When Klinghoffer attended Brown in the 1980s, said Spectator Managing Editor and Herald columnist Sean Quigley '10, free speech codes at the University stifled the voices of some conservatives. But conditions improved with the arrival of President Ruth Simmons, who has been a key ally in promoting free speech, Quigley said, adding that the Janus Forum and the Political Theory Project have also fostered open debate on political issues.
The University "is not a rally," Simmons told The Herald. "It's a contentious place where ... jarring perspectives compete." To create a campus community in which students are challenged by the views of their peers, Simmons said the University must forge a space for minority voices to be heard.

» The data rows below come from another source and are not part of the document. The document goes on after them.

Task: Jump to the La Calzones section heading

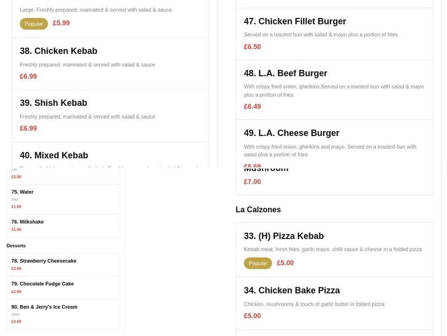Action: click(x=258, y=210)
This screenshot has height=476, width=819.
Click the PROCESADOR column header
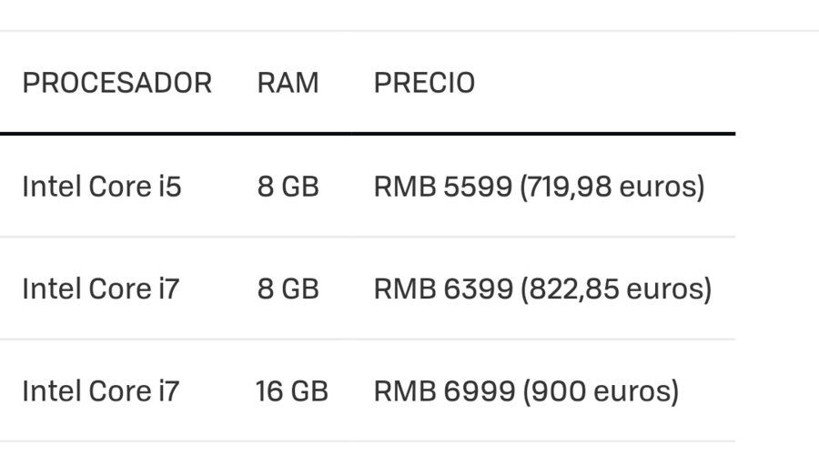117,83

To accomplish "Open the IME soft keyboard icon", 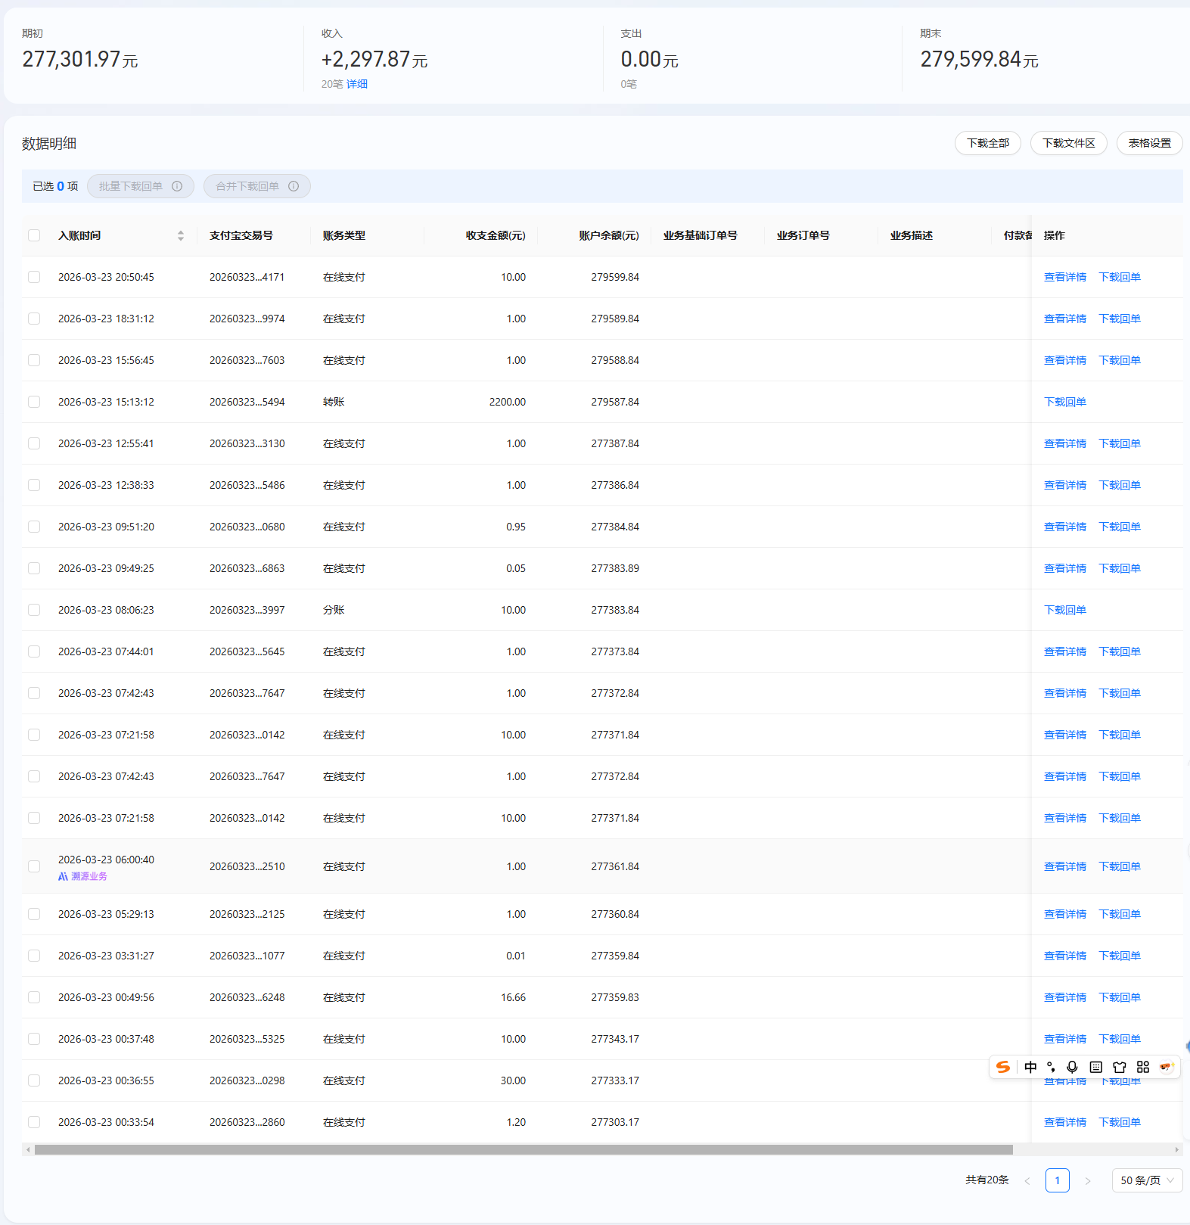I will point(1095,1067).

To that end, three years ago she created the KaleidoscopeFund, which provides funds to bring speakers to campus whose voices otherwise might not be heard here - often including conservatives.
But today's Brown conservatives have access to something else Klinghoffer did not: the Internet. Unseth and a core group of conservatives said they hope BrownIvy will open a new forum for students with minority political views and expose Brown liberals to points of view they may not often come into contact with.

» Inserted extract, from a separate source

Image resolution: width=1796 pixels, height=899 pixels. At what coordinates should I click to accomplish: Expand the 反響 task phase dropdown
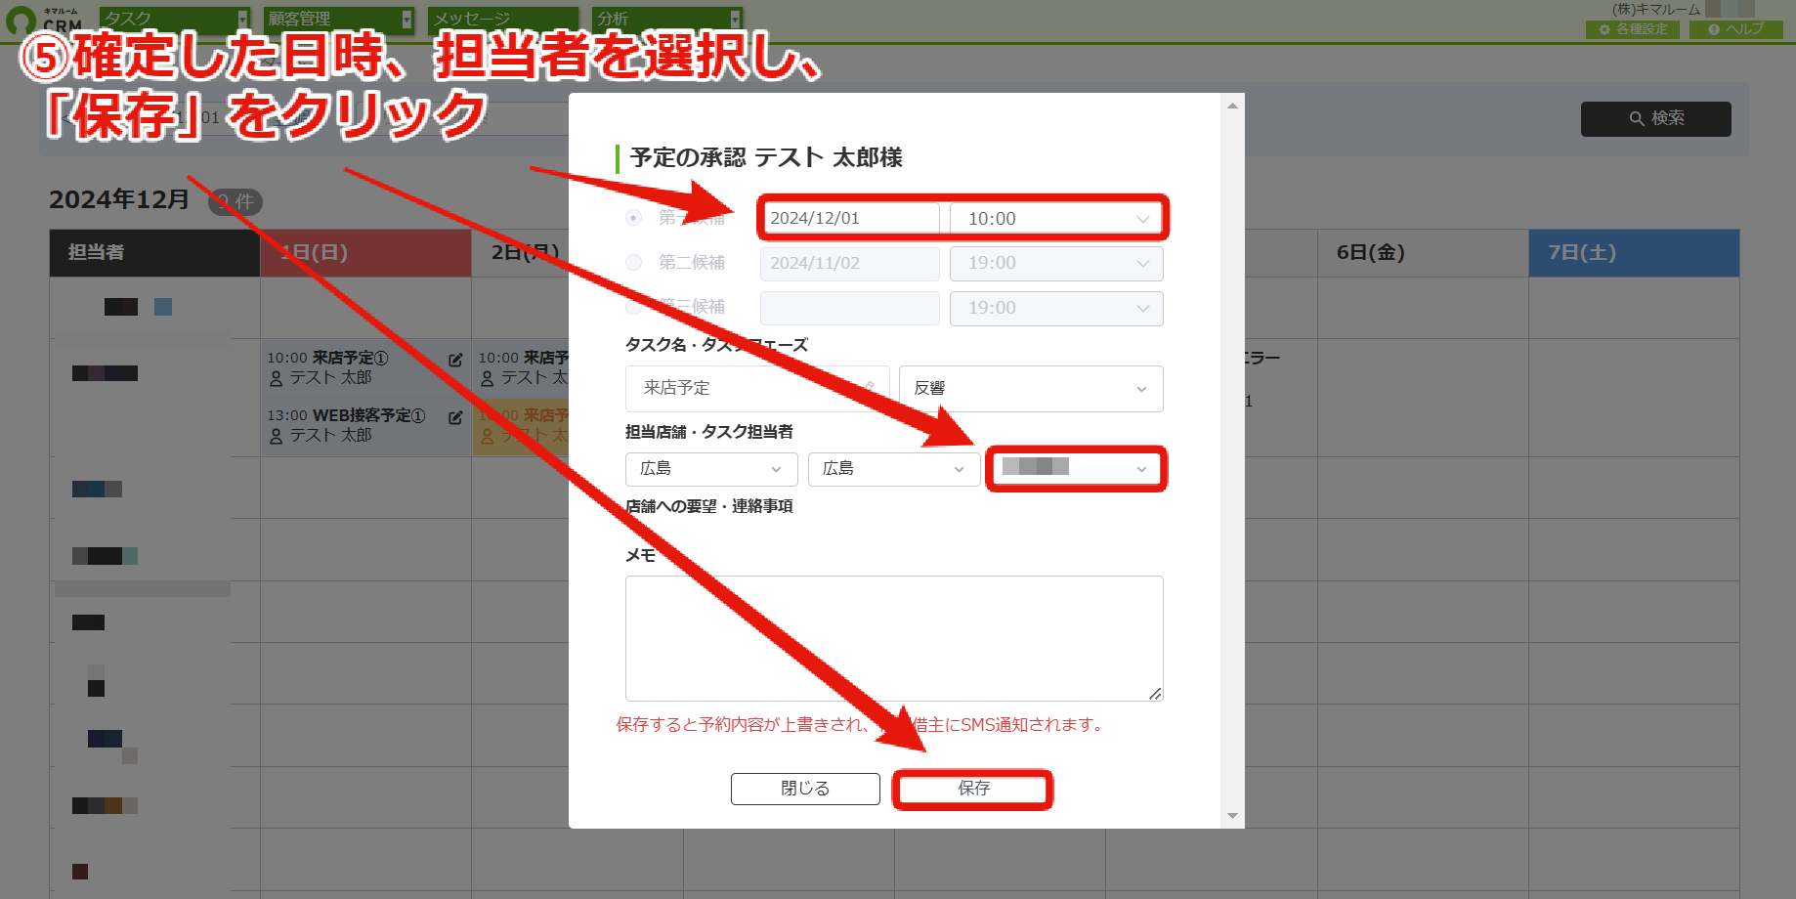(1031, 389)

Unseth said the dominance of liberal perspectives on campus can sometimes function as a "veneer of truth." He remembered a professor stating that "capitalism is dead," and said even professors may portray their opinions on political and economic issues as objective facts.
Quigley and Unseth agreed that the strong majority of liberal perspectives creates a need for a space devoted to the expression of conservative viewpoints. "We seem to be up against a left-wing ideology," Quigley said.
Unseth emphasized the difference between being in the minority and being marginalized. "Some people allude to an 'outside liberal takeover' ... and respond that we need affirmative action for conservatives on faculties," he said. "I think that's ridiculous."
Simmons stressed that the University's job is not to engineer a balance between liberals and conservatives on campus. She said she would be distressed if Brown ever selected students or faculty based on their political affiliations.
Kristina Kelleher '09, editor-in-chief of the Spectator, said BrownIvy could serve an important function by announcing the campus's conservative presence. She said her fellow students assume that only liberals attend the school.
"I always feel hurt when people make assumptions about me without knowing me," said Kelleher, a former Herald senior staff writer, recalling a conversation last spring when a classmate told her that it was surprising that Kelleher was a Republican because she was so nice.
But some students not directly involved with the creation of BrownIvy disagreed about whether the blog will accomplish its goals.
Anthony Badami '11, who writes for the Spectator, pointed out that a very small number of conservatives - mostly Unseth and Quigley - do most of the posting on the blog.
Kelleher pointed to the lack of female voices on the blog. The conservative women she has met at Brown "tend to be more involved with other things and don't have time to write on blogs," she said.
Unseth said he hopes to attract a wider range of writers once the blog becomes better known, recognizing that some of the posts can be "one off, poorly edited pieces," he said.
The site has already seen a boost in traffic after it was referred to in a Providence Journal article earlier this month, Unseth said.
Unseth stressed that in Brown's current political climate, the future impact of BrownIvy is unclear.
"Technology gives us a voice," he said, "but it doesn't mean people will listen."